▶ [Activity] Each entry that follows is to be copied exactly, minus any pictures.

(Items from a data source)

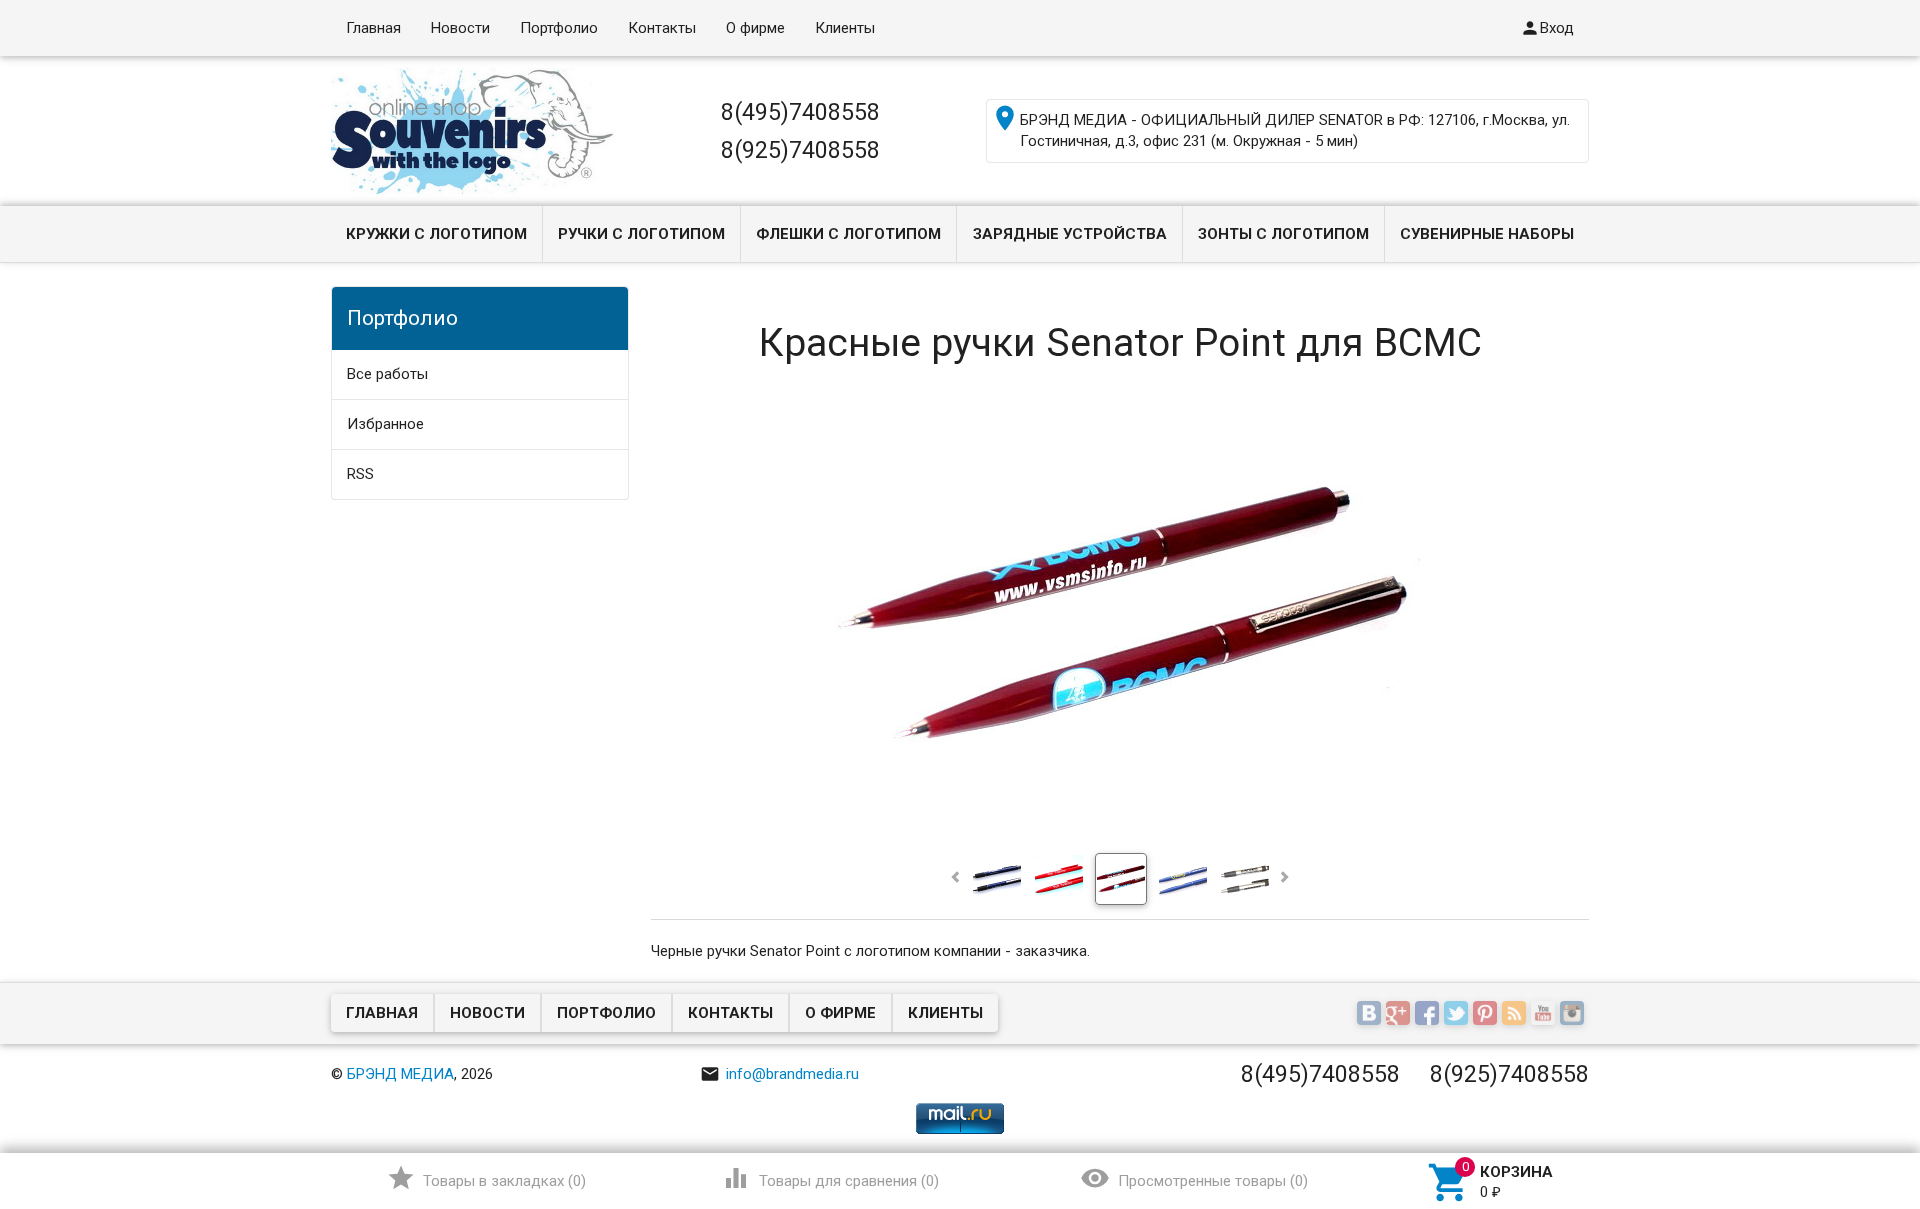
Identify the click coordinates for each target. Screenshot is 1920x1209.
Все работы (387, 374)
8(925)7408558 (800, 150)
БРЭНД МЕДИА (400, 1074)
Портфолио (559, 28)
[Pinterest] (1487, 1015)
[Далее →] (1120, 835)
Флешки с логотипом (848, 234)
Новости (460, 28)
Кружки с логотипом (436, 234)
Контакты (662, 28)
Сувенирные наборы (1487, 234)
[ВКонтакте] (1371, 1015)
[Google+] (1400, 1015)
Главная (373, 28)
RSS (360, 474)
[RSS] (1516, 1015)
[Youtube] (1545, 1015)
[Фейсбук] (1429, 1015)
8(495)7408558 (800, 112)
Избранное (385, 424)
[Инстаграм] (1574, 1015)
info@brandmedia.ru (779, 1074)
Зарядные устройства (1070, 234)
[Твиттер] (1458, 1015)
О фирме (755, 28)
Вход (1547, 28)
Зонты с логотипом (1283, 234)
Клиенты (845, 28)
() (486, 1178)
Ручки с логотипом (641, 234)
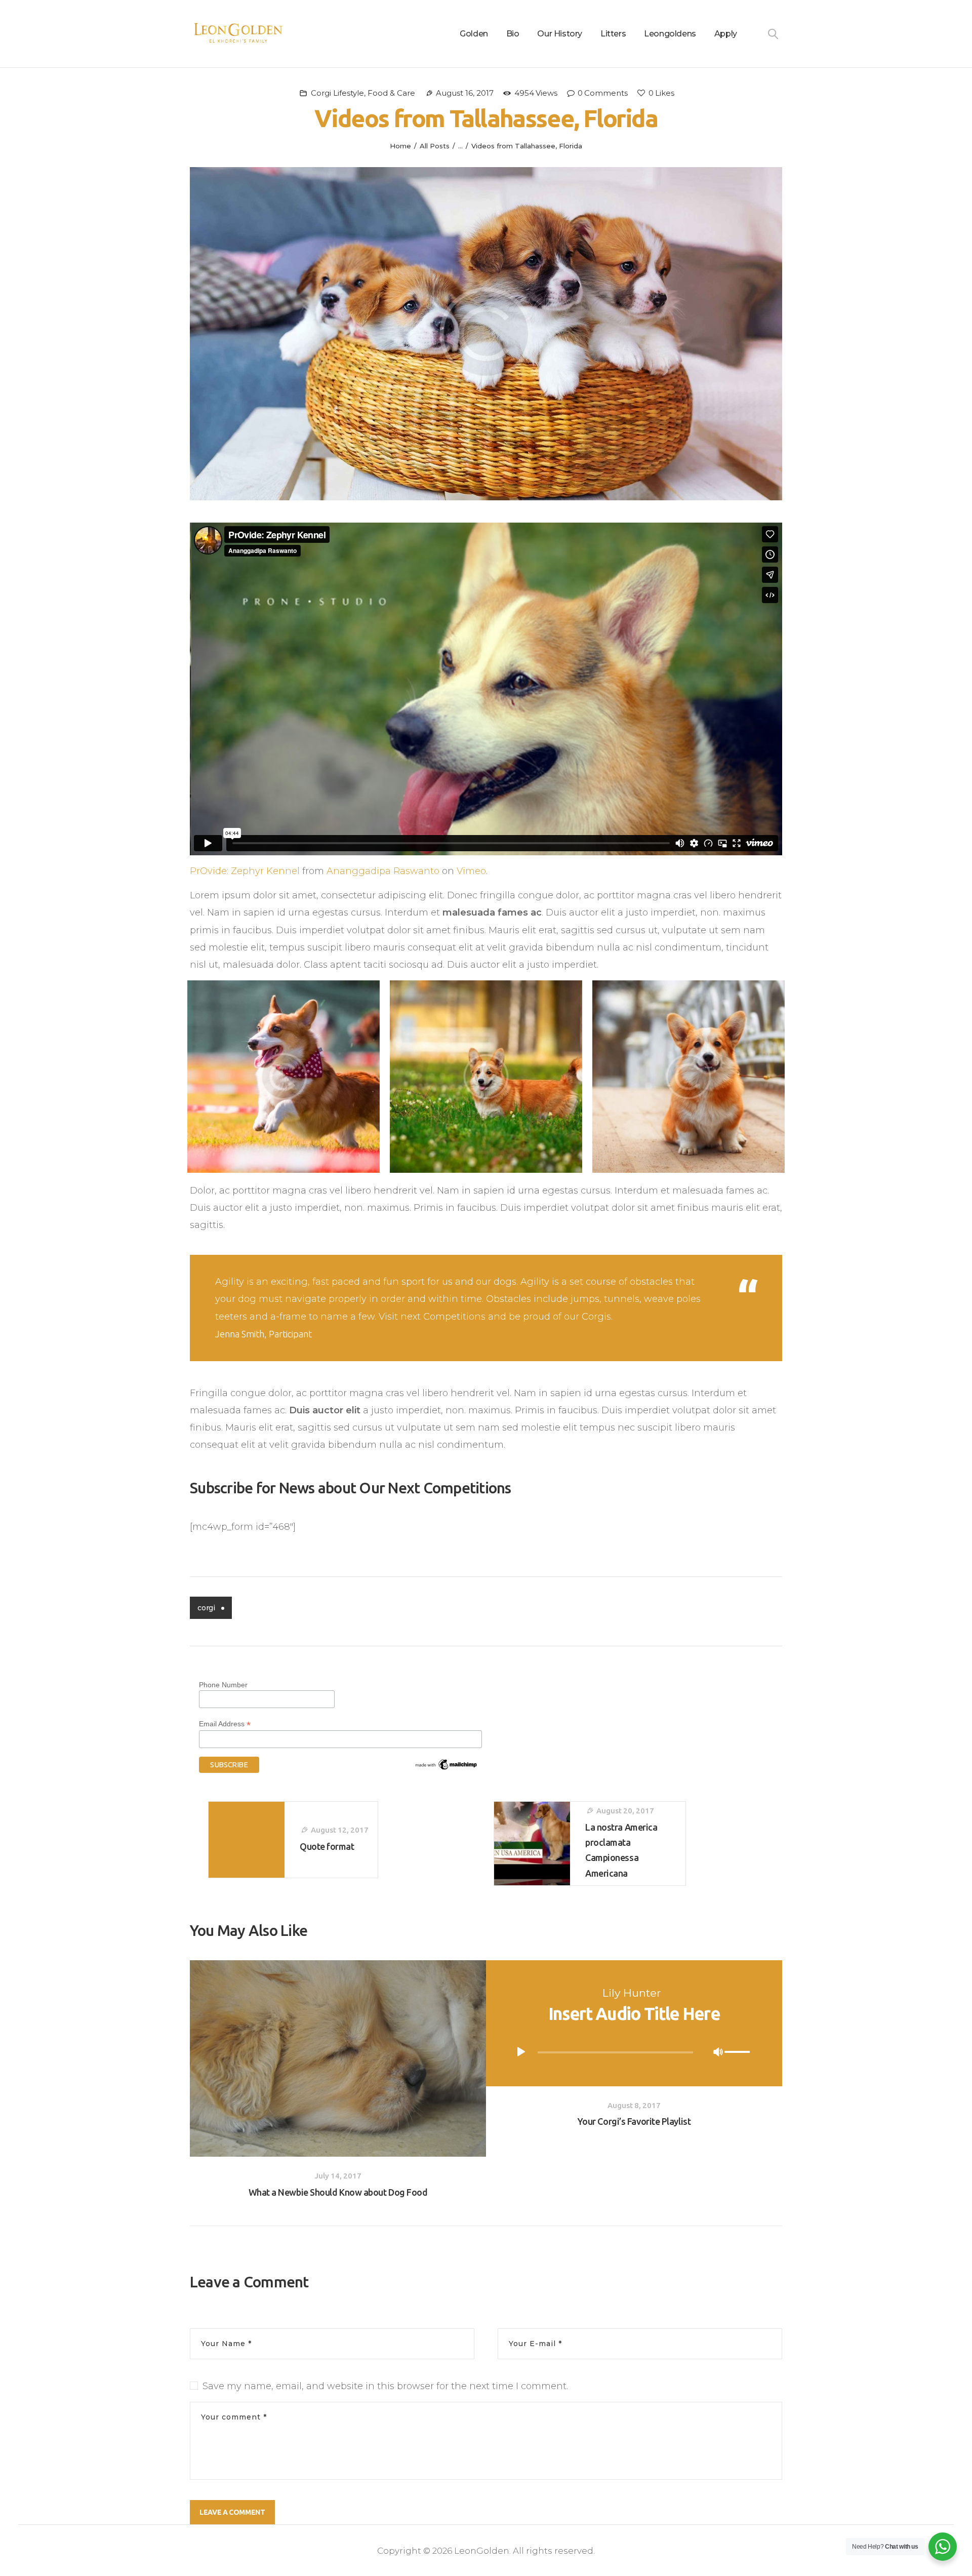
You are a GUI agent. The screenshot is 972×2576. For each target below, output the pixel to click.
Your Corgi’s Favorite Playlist (634, 2121)
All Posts (435, 146)
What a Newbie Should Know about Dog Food (338, 2192)
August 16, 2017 (465, 93)
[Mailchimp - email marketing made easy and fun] (446, 1762)
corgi (206, 1607)
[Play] (521, 2051)
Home (400, 146)
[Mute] (718, 2052)
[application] (634, 2052)
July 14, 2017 (337, 2175)
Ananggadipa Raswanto (383, 871)
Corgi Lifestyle (337, 93)
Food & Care (391, 93)
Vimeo (471, 871)
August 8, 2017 (634, 2105)
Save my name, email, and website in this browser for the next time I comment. (385, 2386)
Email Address (225, 1724)
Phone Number (223, 1685)
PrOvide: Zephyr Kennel (245, 871)
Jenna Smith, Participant (263, 1334)
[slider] (738, 2053)
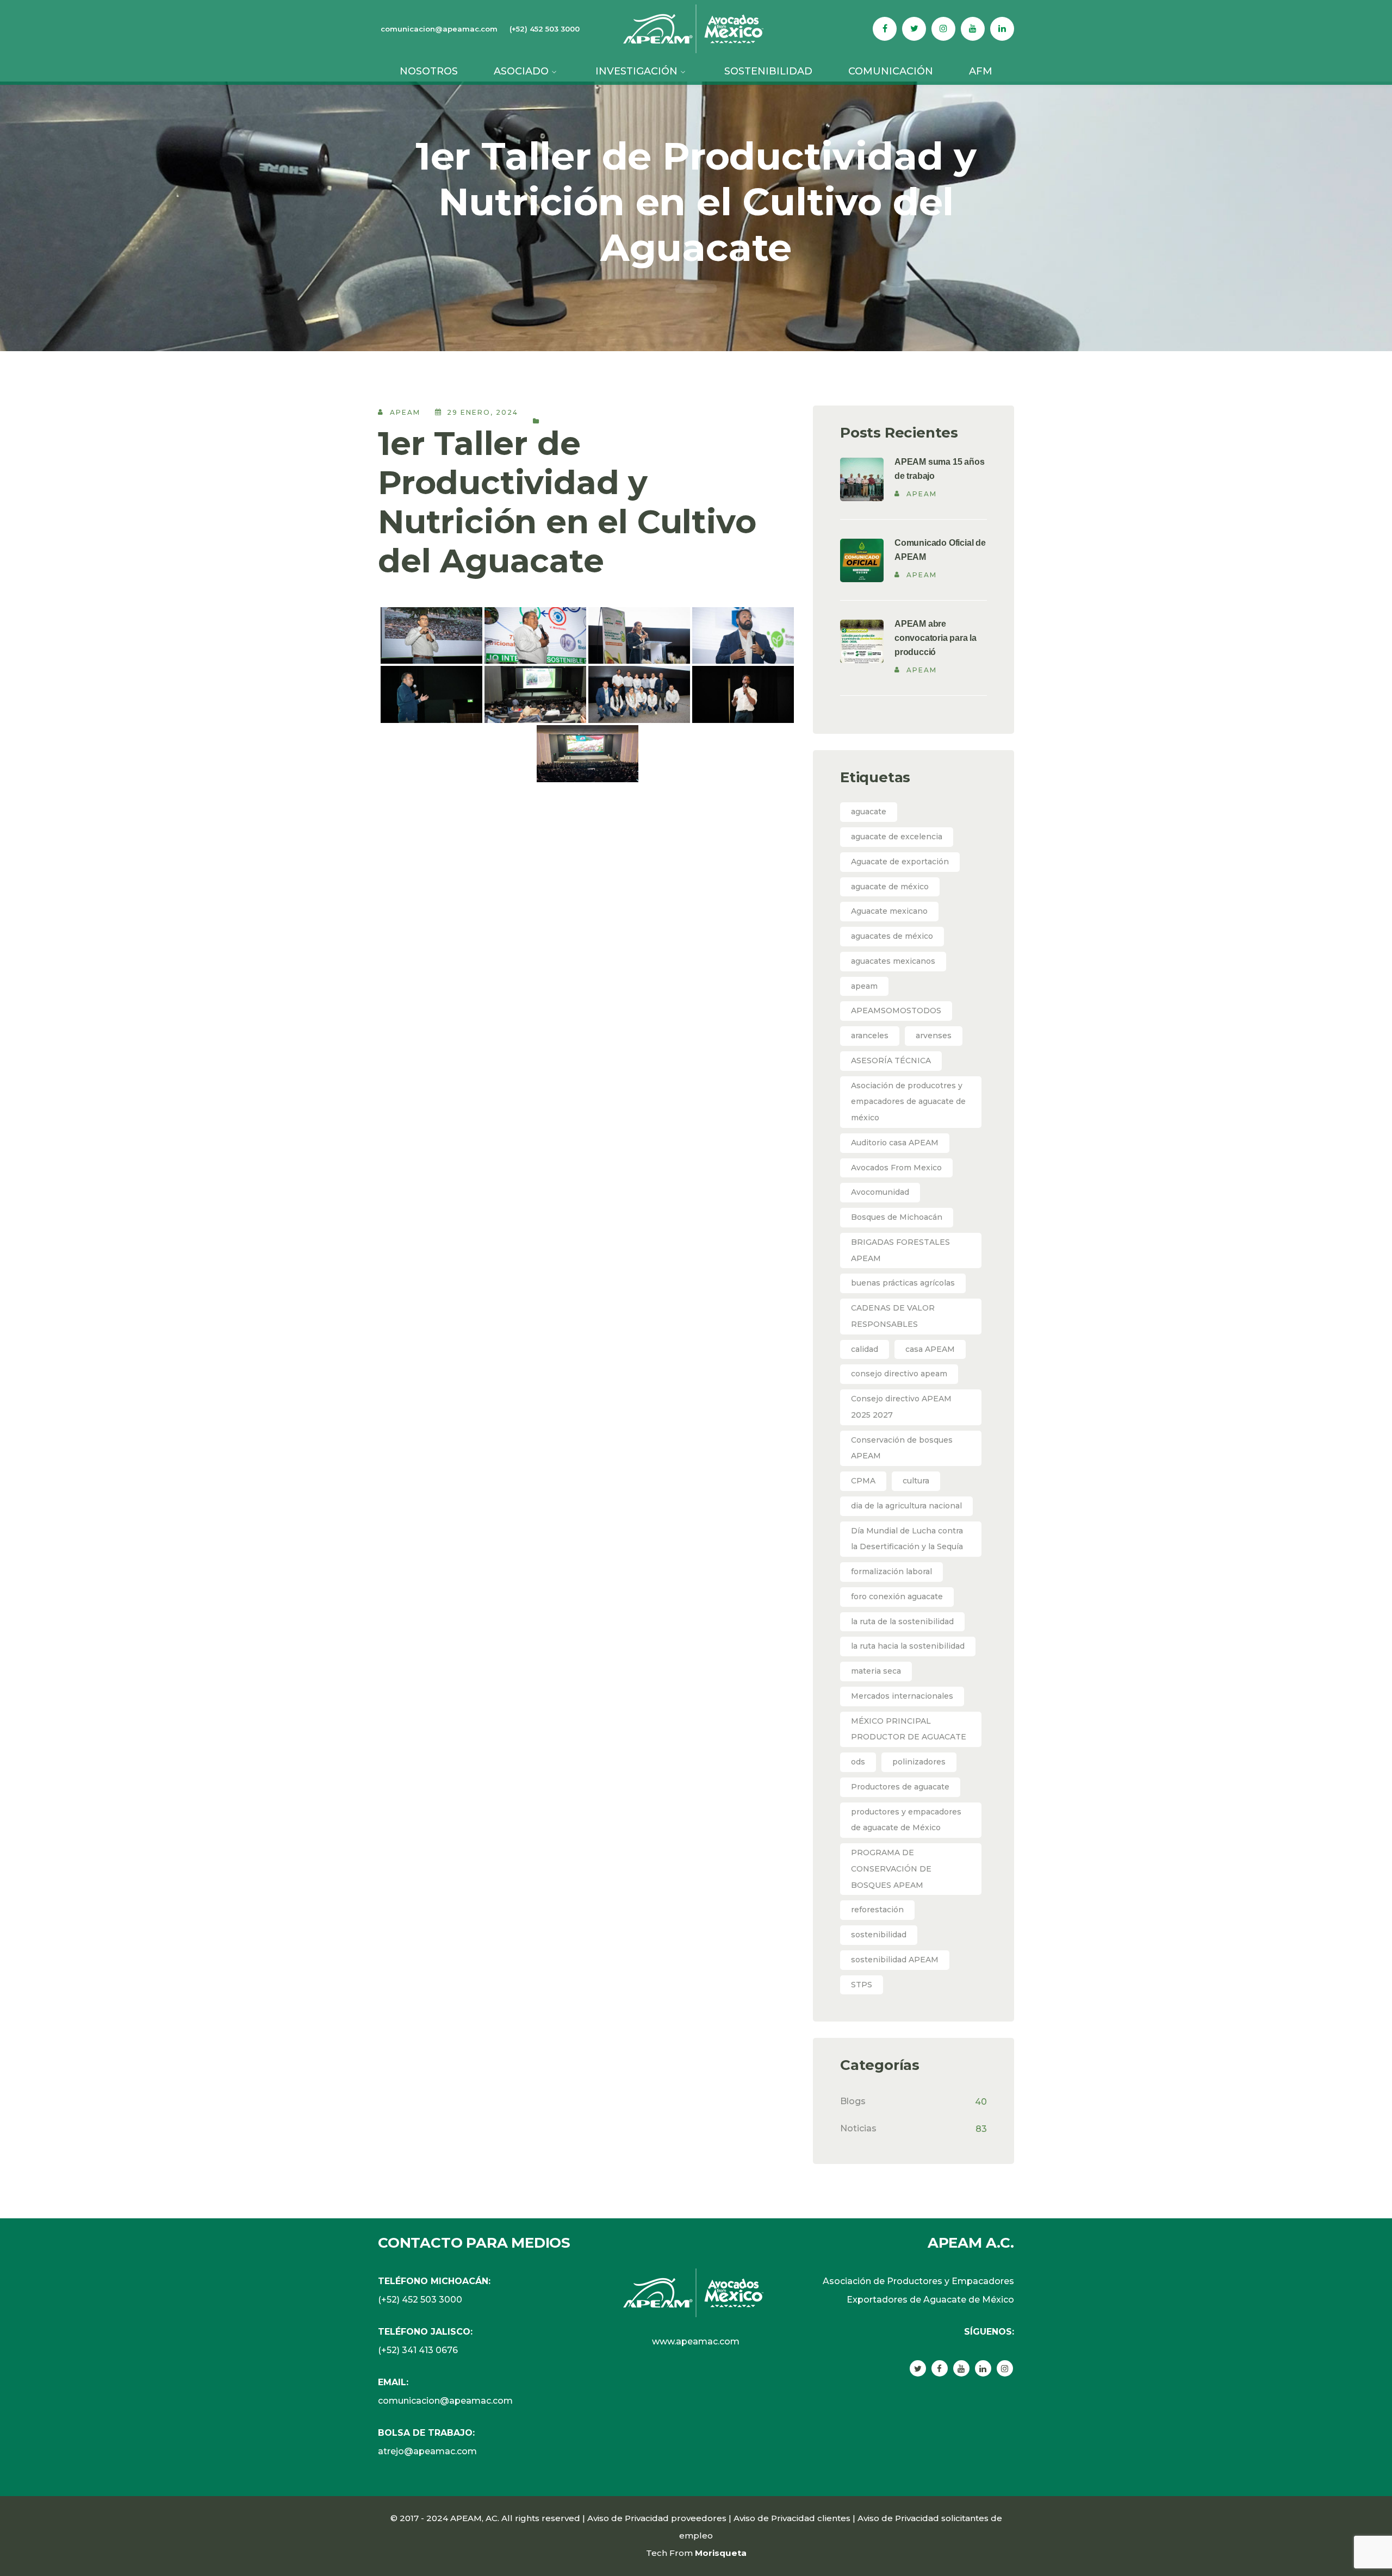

▶ [Response to this task]
Identify the click coordinates for each target. Screenshot is 1920x1209.
Все работы (387, 374)
8(925)7408558 (800, 150)
БРЭНД МЕДИА (400, 1074)
Портфолио (559, 28)
[Pinterest] (1487, 1015)
[Далее →] (1120, 835)
Флешки с логотипом (848, 234)
Новости (460, 28)
Кружки с логотипом (436, 234)
Контакты (662, 28)
Сувенирные наборы (1487, 234)
[ВКонтакте] (1371, 1015)
[Google+] (1400, 1015)
Главная (373, 28)
RSS (360, 474)
[RSS] (1516, 1015)
[Youtube] (1545, 1015)
[Фейсбук] (1429, 1015)
8(495)7408558 (800, 112)
Избранное (385, 424)
[Инстаграм] (1574, 1015)
info@brandmedia.ru (779, 1074)
Зарядные устройства (1070, 234)
[Твиттер] (1458, 1015)
О фирме (755, 28)
Вход (1547, 28)
Зонты с логотипом (1283, 234)
Клиенты (845, 28)
() (486, 1178)
Ручки с логотипом (641, 234)
You are a GUI agent. The screenshot is 972×2576. For each target below, output the pixel to click.
Your Corgi’s Favorite Playlist (634, 2121)
All Posts (435, 146)
What a Newbie Should Know about Dog Food (338, 2192)
August 16, 2017 (465, 93)
[Mailchimp - email marketing made easy and fun] (446, 1762)
corgi (206, 1607)
[Play] (521, 2051)
Home (400, 146)
[Mute] (718, 2052)
[application] (634, 2052)
July 14, 2017 (337, 2175)
Ananggadipa Raswanto (383, 871)
Corgi Lifestyle (337, 93)
Food & Care (391, 93)
Vimeo (471, 871)
August 8, 2017 (634, 2105)
Save my name, email, and website in this browser for the next time I comment. (385, 2386)
Email Address (225, 1724)
Phone Number (223, 1685)
PrOvide: Zephyr Kennel (245, 871)
Jenna Smith, Participant (263, 1334)
[slider] (738, 2053)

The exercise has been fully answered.